Tenía razón. El coche-bomba era un arma poderosa de amplio alcance y espectro que junto al armamento popular, cambió en cierto modo la desproporción en la guerra. Entre los muros de la zona de verduras y el hotel había seis calles repletas de edificios históricos ataviados con propaganda electoral que prometía cambios radicales, cientos de miles de empleos y presidentes sin partidas secretas ni pasado, de modo que, haciendo cuentas cabales, la onda expansiva se trepó como gato en brama sobre los techos y todavía tuvo aliento para desmenuzar la lámpara. Mejor apartémonos de las ventanas, dijo, Raymond, con la voz cortada por el cuchillo tenebroso del miedo incontenible.

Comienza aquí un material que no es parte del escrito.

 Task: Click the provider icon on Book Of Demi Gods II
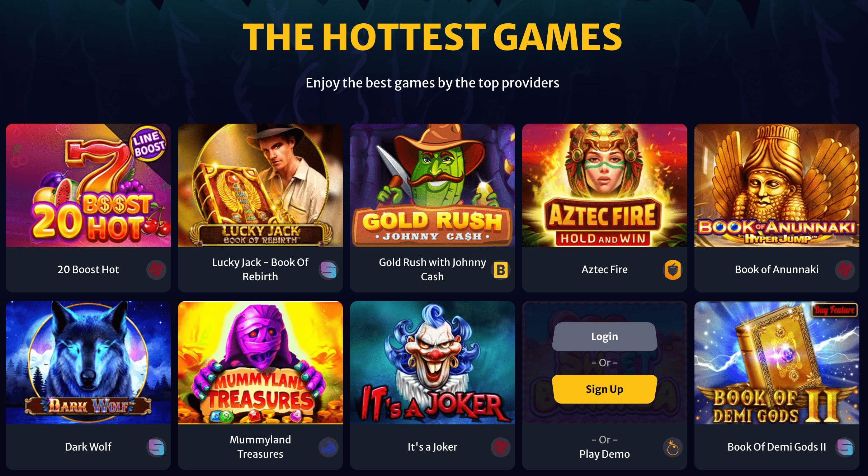click(845, 447)
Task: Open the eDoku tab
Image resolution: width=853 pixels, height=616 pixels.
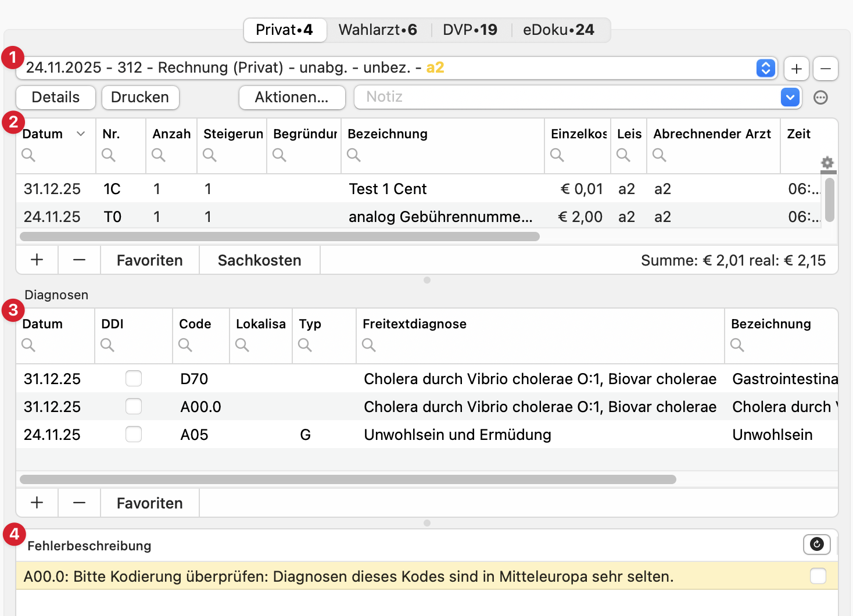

Los policías municipales –los “choriceros” (así les decíamos, con odio y sarcasmo cierto) que cumplían funciones de “orejas” para la inteligencia del Estado y sus serviciales matarifes paramilitares- auxiliados por un tétrico pelotón de policías y bomberos mohosos que, como tic infame, se rascaban el culo ardorosamente en cada paso dado, llegaron al instante para proteger el inventario de los almacenes dañados –sobre todo el de Almacenes Simán- sacudieron los escombros en un dos por tres; clausuraron las ficticias puertas y ventanas de las calles, y pusieron orden en el desparpajo, no sin antes robarse unas cuantas cosas mal puestas: toallas, zapatos, relojes y calzoncillos Norma. Fue hasta en la mañana que los empleados del hotel barrieron los vidrios y limpiaron las paredes hasta dejarlas pulcras. A cuatro cuadras del hotel, los restos del coche-bomba permanecían intactos y sólo eran revisados, revés y derecho, por los ojos de los curiosos peatones que se amontonaron desde unos minutos antes de que saliera el sol. Más allá de ese pequeño tumulto de gente, las calles estaban desoladas y frías, y parecía que nos daban el aviso de que se podía escapar del hotel sin ser vistos ni olidos por los escuadroneros que, con los pantalones anegados de su esencia, abandonaron la posta un nanosegundo después de la explosión, como lamidos por la sinuosa onda expansiva.

Cuando por fin una roñosa grúa de la Maestranza del Ejército enderezó lo que tenía que enderezar y levantó lo que tenía que levantar, quedó en evidencia una telaraña de escombros humeantes que le daban una forma inenarrable y surrealista al artefacto.